One Nation Under a Groove

NEW YORK—

A couple months ago, after a week in London, I posted a comparison of the English capital with its New World offspring and giving the marginal victory to NYC. After last night's Giant Step Records (free) holiday party at the Hudson Hotel, the Big Apple pulled much farther away from London, cementing its title, in my book at least, as the hottest city on the North Atlantic. Here's why:

On a bottom-lit dancefloor the size of a small hotel lobby, black-white-and-Latin b-boys, Asian ballet dancers, 40ish couples from Spanish Harlem, 50ish couples from Harlem Harlem, Korean-American salsa instructors, A&R execs, mailroom gofers, baldies, dreadheads, girls-with-girls, guys-with-guys, professional dancers, occasional two-steppers, Southerners, Northerners, foreigners, and a middle-aged woman with a cane all samba'd, salsa'd, and shook assorted and voluptuous body parts in the spirit of the way the truth the light the drum.

What might have been an underground incarnation of the nearby United Nations headquarters jammed to an intoxicating, almost religious confection of Diasporic rhythms tracing the triangle from Banjul to Buenos Aires to the Bronx and back, conjured up by musical sorcerer Nickodemus and supplemented by live percussion.
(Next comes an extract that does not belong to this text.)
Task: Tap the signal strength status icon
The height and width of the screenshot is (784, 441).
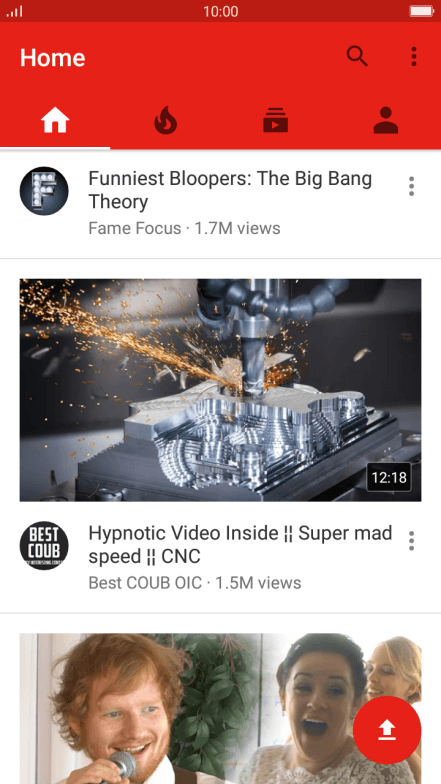Action: (14, 11)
As soon as mi gente's hips got used to swiveling, feet got called into glorious church-stomping candences, arms enlisted in jazzy flourishes, and heads involved in breakneck floor spins. Continuous smiles shifted from toothy and excited grins to coy, Mona Lisa-style expressions of contentment that body and beat worked in unison. Couples formed and broke apart, partners shifting among the crowd of one-time strangers who at once recognized each other as disciples of the music. There was no pretense, no posturing, no being too cute or hard or proud to nod, smile, or give a thumbs-up. Of all the people in New York, it's the house heads who embody the ideas of borderlessness, of universality, of humanity in celebration of diversity and ignorant of demographics, all the while charging and being charged by the eternally pulsing heartbeat of enchained masses ferried across the Atlantic centuries ago.

London tries, but this happens no where else but New York.

Here's a little shadow-dancing footage for those of you who couldn't make it to the event. You can't see much, but you can feel it. Sorry I couldn't film more...I was too busy gettin' my own groove on.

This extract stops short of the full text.